“I see the sun, and if I don’t see the sun, I know it’s there. And there’s a whole life in that, in knowing that the sun is there.”
~ Fyodor Dostoyevsky, The Brothers Karamazov
There is no direct road from Portland, Maine to Burlington, Vermont so we have to backtrack down the coast and then head west. Why Burlington, you ask pensively, was this the place of still more Fenton adventures? When the Forest Service closed its research center in New Lisbon, NJ, my father was given a choice of new assignment: Princeton, West Virginia or Burlington, Vermont. South or North. I remember Pop telling us this and I also remember hoping it was Burlington, although I have no idea why. I had assumed that he would go to the northeast because his roots lay there, but he surprised me by choosing Princeton. I guess because he thought it would be cheaper down south and he was always true to his penurious ways. Bill had followed John into the Air Force, so I was left to make the trip south into the heart of Appalachia with Mom and Pop. But that is a story for another time.

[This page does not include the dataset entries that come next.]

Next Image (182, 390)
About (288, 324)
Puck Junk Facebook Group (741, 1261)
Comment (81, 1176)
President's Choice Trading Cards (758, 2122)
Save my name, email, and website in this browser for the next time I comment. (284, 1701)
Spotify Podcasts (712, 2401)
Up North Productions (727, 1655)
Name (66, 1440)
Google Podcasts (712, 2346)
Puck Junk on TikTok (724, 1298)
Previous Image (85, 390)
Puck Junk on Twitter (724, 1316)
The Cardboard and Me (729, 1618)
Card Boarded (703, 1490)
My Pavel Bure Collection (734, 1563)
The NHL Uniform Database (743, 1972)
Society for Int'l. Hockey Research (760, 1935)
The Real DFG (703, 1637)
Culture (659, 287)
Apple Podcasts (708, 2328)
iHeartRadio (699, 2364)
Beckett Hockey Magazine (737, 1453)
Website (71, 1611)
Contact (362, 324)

As we drive toward Burlington through the incandescent fall foliage, I can’t help but wonder about this other life I never had, there on the northern edge of America. Burlington is a beautiful college town nestled between Lake Champlain and the Green Mountain range. It is the home of the University of Vermont and seems to call out to simpler times.
We are fortunate that even in mid-autumn the warm sun beats down upon the campus of UVM. I was expecting a frozen tundra re-pleat with igloos and dogsleds, and so had packed some serious winter clothes. Instead I am surrounded by students in shorts tossing gaily colored discs in an intense and athletic game of Frisbee. Curse you weather gods! (not).
We loved the campus, but we mainly wanted to amble through the town down the hill to the lake. Lake Champlain dominates Burlington and you feel drawn to its shores, if only to gaze out at the enormous, glittering expanse. The local folks have stacked small stones in miniature towers along the shore, perhaps seeking permanence for our transient and immature species. Later, I found that these rocks are a type of shale called Iberville created from the Earth during the Ordovician period, some 400 million years ago. Permanence defined.

Church Street Market is an open air pedestrian mall with all manner of shops and restaurants. We stop at a funky ramen shop and have noodles, refusing to abandon our Asian roots even here in the far north. The waiter brings a fork and spoon and I have to ask for chopsticks. Incidentally, the use of the adjective “funky” is superfluous here because ALL the shops on Church Street are funky. In the dictionary next to “funky” is the phrase “Church Street Market”.
I am not sure what I expected to find here. Would there be a moment of enlightenment where all connected futures are revealed? It is possible that Pop would have still passed away in 1968 and I would have moved out to Hawaii, and all subsequent events of my life would have merged smoothly into the time stream. Burlington substituted for Princeton.
But I really don’t believe that. Like the rocks on the shore, every moment defines the next and so on, building the path upon which we walk. We are on the long ramble now, you and I, and the little directional signs of our lives point forward — never back. I am glad I saw Burlington and the great lake and lived on that land for a single day.
I know at last that the sun is there.